Mise en ligne : 1er février 2006

Aujourd’hui, force est de constater une nouvelle fois que des similitudes
existent dans les dysfonctionnements du système judiciaire entre l’affaire
d’Outreau et une affaire qui a frappé de plein fouet le milieu nationaliste
breton au début des années 1990 : l’affaire Jean Groix

Texte de l'article :

Objet : [CARB] 15 ans avant les "acquittes d’outreau", jean groix
Répondre à : C_A_R_B-owner@yahoogroupes.fr

Quinze ans avant les « acquittés d’Outreau », Jean Groix.

Au fil des auditions des « innocents d’Outreau » devant la commission
d’enquête parlementaire, les dysfonctionnements de l’institution judiciaire
française sont dévoilés publiquement et cela à tous les niveaux où elle
intervient : enquêtes, instruction, incarcération.
Comme à son habitude, dans les affaires criminelles, la presse impose ses
thèses à partir de ses sources habituelles proches de l’enquête, la police.
Cette médiatisation a souvent des conséquences désastreuses pour les acteurs
suspectés, mais aussi pour la recherche de la vérité.

Aujourd’hui, force est de constater une nouvelle fois que des similitudes
existent dans les dysfonctionnements du système judiciaire entre l’affaire
d’Outreau et une affaire qui a frappé de plein fouet le milieu nationaliste
breton au début des années 1990 : l’affaire Jean Groix.
Celle-ci a débuté le 29 novembre 1990 avec l’arrestation à Rezé d’un
militant breton dans le cadre d’une enquête sur le meurtre et le viol d’une
fillette de cette ville, Natacha Danais.

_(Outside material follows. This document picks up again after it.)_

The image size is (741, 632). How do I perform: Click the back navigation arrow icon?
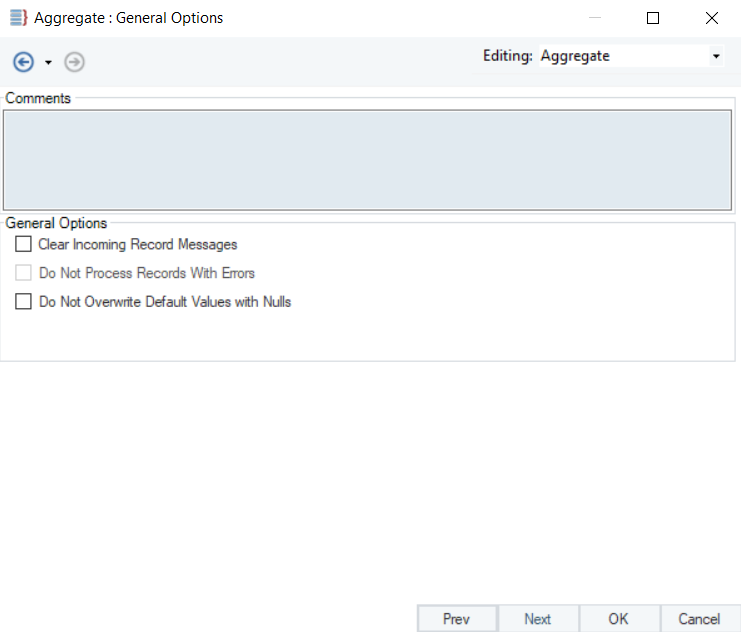23,62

Au cours d’une perquisition au
domicile de Jean Groix les enquêteurs découvrent trois militants basques
présentés immédiatement par la police comme des membres d ’E T A.
Voila les commentaires que l’on a pu lire dans les colonnes de Presse-océan
et de Ouest- France dans leur édition des 1er et 2 décembre 1990

"Natacha : un faux suspect et des vrais terroristes - l’insolite découverte
de l’enquête sur la mort de Natacha."
Les commentaires qui suivent ce titre sont pleins d’enseignement sur
l’orientation que donne les média sur cette affaire.

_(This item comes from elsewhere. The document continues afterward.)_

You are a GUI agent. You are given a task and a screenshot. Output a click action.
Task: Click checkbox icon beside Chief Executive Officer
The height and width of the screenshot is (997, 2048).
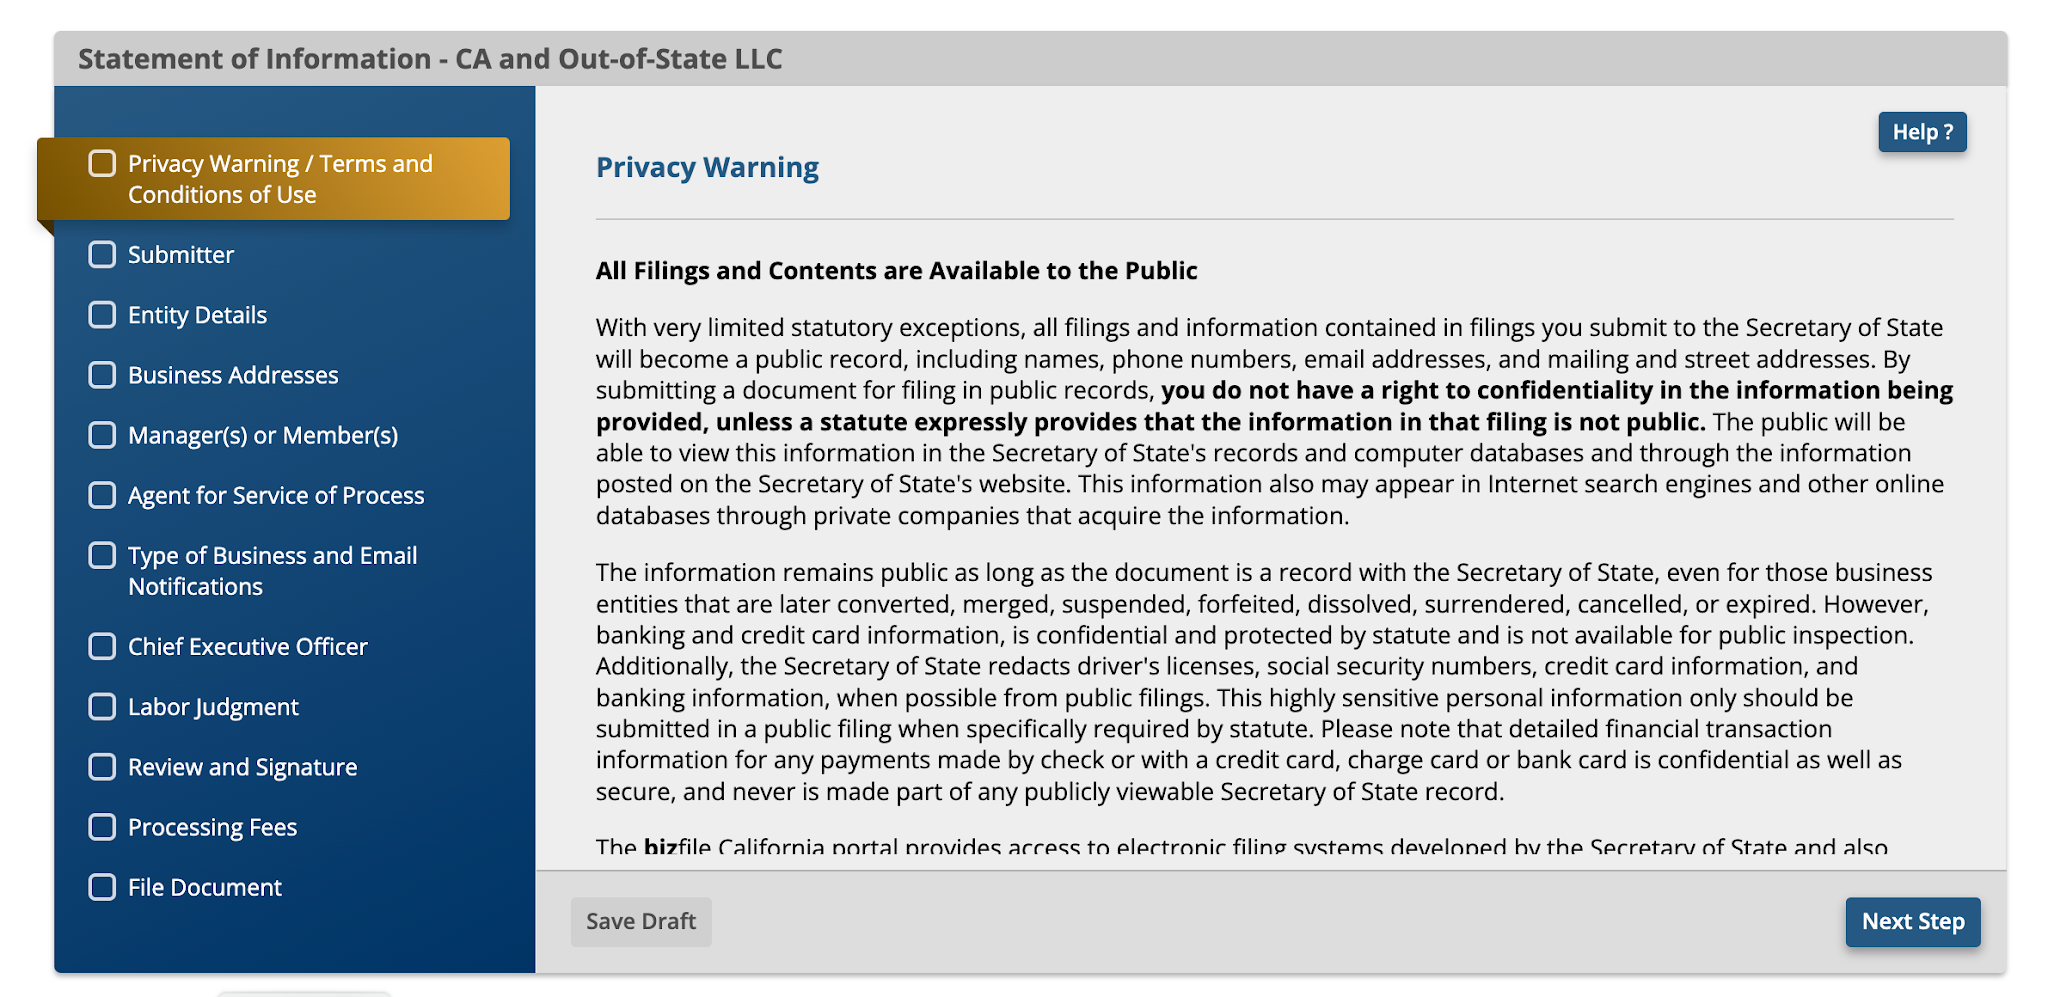pyautogui.click(x=102, y=646)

  • « Jeudi, les enquêteurs sur l’assassinat de la petite Natacha Danais, cette
    rezéenne de 13 ans dont on a retrouvé le corps samedi dernier sur une plage
    de Vendée. » « Or, sur leur liste de suspects il y avait le nom de ce
    vétérinaire d’une quarantaine d’années Jean Groix, récemment établi à Rezé.
    Le cabinet est situé juste en face du domicile de Natacha et le médecin
    possède deux fourgonnettes blanches, comme celles que la sœur de Natacha a
    cru apercevoir le jour de la disparition. Bien qu’il aurait été déjà été
    entendu, de nouveaux éléments auraient justifié la perquisition de jeudi. »
    .......... « Les enquêteurs recherchent le manteau violet qui n’a pas été
    retrouvé et tout autre indice" ».......... « Et quel rapport avec l’assassinat
    de Natacha Danais ? Aucun manifestement. On a pu croire, dans un premier
    temps, que la jeune voisine du vétérinaire avait percé à jour son secret.
    Mais les terroristes seraient-ils allés jusqu’à l’éliminer physiquement ?
     »...... « Le vétérinaire qui faisait un suspect en puissance. »
  • Fait sans doute aggravant, il connaissait bien la fillette. « Il l’aidait
    à faire ses devoirs de mathématiques quand elle en avait besoin. »
    Ceci n’est qu’un aperçu de ce qui a fait la une des journaux en ce début du
    mois de décembre 1990.
    Voilà donc une affaire qui démarre sur les chapeaux de roue, la presse est
    prête à juger avant la fin de la garde à vue avec des détails qui ne peuvent
    venir que de ses sources habituelles. A ce stade, il n’y a que la police qui
    puisse les communiquer. Plusieurs de ses services suivent cette affaire : la
    police judiciaire et la sûreté urbaine de Nantes et la 6ème DCPJ, ancêtre de
    la DNAT.
    Après plusieurs jours de vérification, les enquêteurs dissocient les deux
    affaires. La presse se calme, mais le mal est fait : « il n’y a pas de fumée
    sans feu », pour beaucoup le doute sur l’implication du militant dans le
    meurtre subsistera.

Emprisonné exclusivement pour raison politique : avoir hébergé des militants
basques
A la fin de la garde à vue, Jean Groix est transféré à Paris en compagnie
des trois militants basques qu’il avait hébergé pour être présenté à un juge
antiterroriste et incarcéré en région parisienne. Jean Groix, militant
politique, était capable d’assumer ses choix politiques d’aide aux Basques,
mais était t-il capable de supporter les accusations qui avaient été portées
contre lui pour ce qui est du meurtre de sa voisine ? C’est dans cet état
d’esprit qu’il est arrivé à la prison de Fresnes.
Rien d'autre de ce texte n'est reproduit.